**Problem details:** Below are the entries to work from; restate word for word the portion that opens with the line containing "Expand the Network adapters category" and closes with the line containing "Where should I", keeping both.

**Provided records:**
=== Section Start ===
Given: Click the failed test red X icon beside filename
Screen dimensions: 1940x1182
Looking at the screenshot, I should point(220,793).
=== Section End ===
=== Section Start ===
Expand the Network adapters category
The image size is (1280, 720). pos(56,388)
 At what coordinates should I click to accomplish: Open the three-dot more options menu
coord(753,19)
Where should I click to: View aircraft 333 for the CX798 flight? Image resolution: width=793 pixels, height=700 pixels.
=== Section End ===
**Solution for this task:**
Expand the Network adapters category
The image size is (1280, 720). pos(56,388)
 At what coordinates should I click to accomplish: Open the three-dot more options menu
coord(753,19)
Where should I click to: View aircraft 333 for the CX798 flight? Image resolution: width=793 pixels, height=700 pixels.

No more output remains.